» EXERCISE PROMPT
Rewrite the data below as a Markdown table with the columns Row and Data line, giving each line its own numbered row. Skip blank lines, and leave the pictures out of the table.

* begin TASK DATA *

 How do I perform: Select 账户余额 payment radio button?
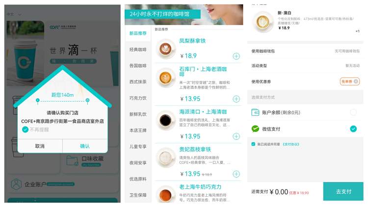[x=353, y=112]
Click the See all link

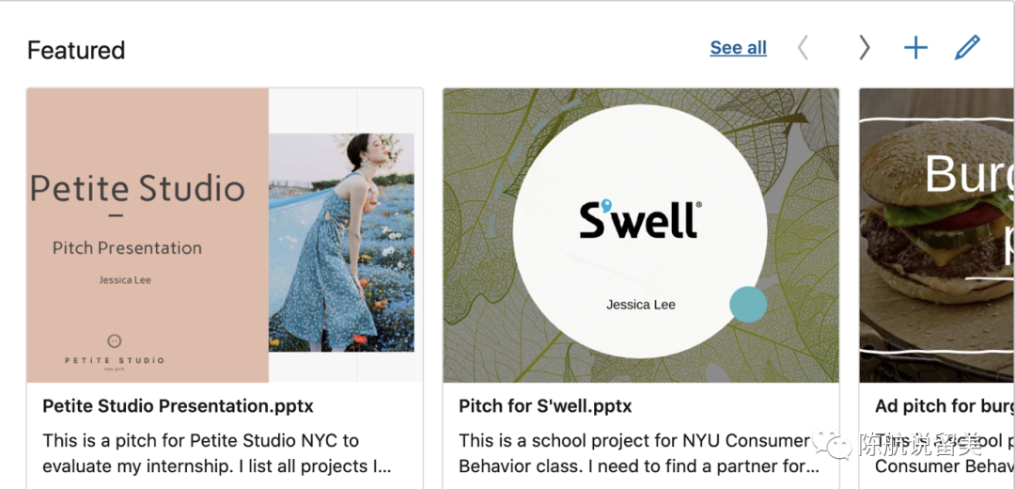738,48
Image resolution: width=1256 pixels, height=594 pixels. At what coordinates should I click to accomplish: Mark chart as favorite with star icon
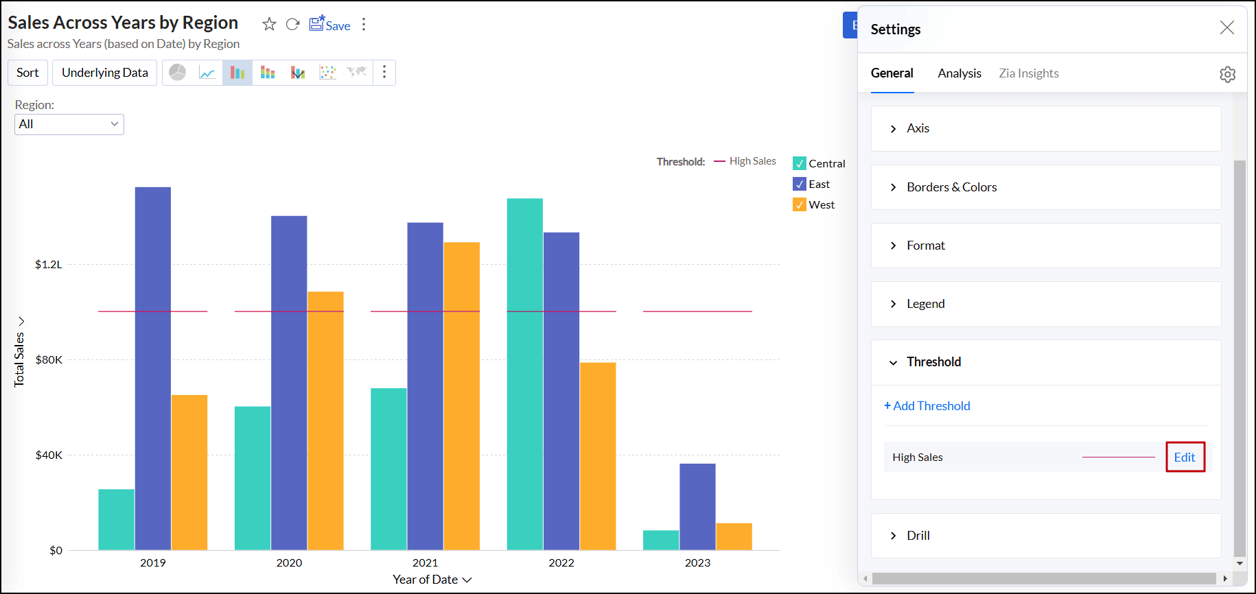click(x=269, y=25)
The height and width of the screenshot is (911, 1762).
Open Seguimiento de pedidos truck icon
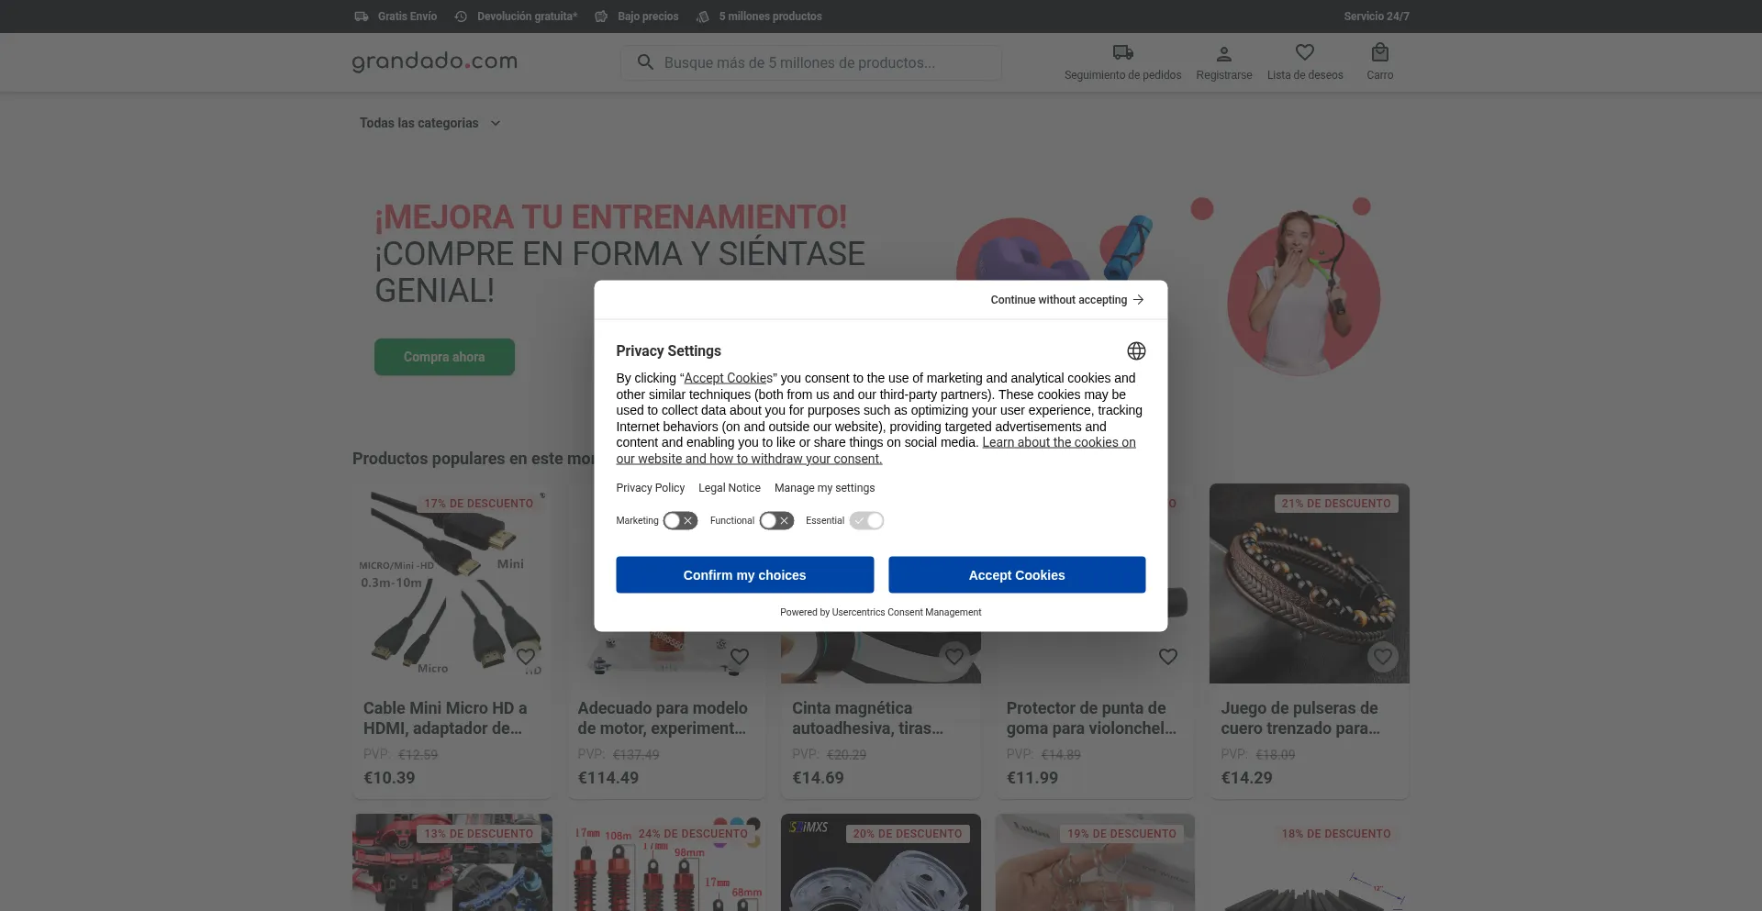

* end TASK DATA *

» FINISHED TASK
| Row | Data line |
|---|---|
| 1 |  How do I perform: Select 账户余额 payment radio button? |
| 2 | [x=353, y=112] |
| 3 | Click the See all link |
| 4 | 738,48 |
| 5 | Image resolution: width=1256 pixels, height=594 pixels. At what coordinates should I click to accomplish: Mark chart as favorite with star icon |
| 6 | click(x=269, y=25) |
| 7 | The height and width of the screenshot is (911, 1762). |
| 8 | Open Seguimiento de pedidos truck icon |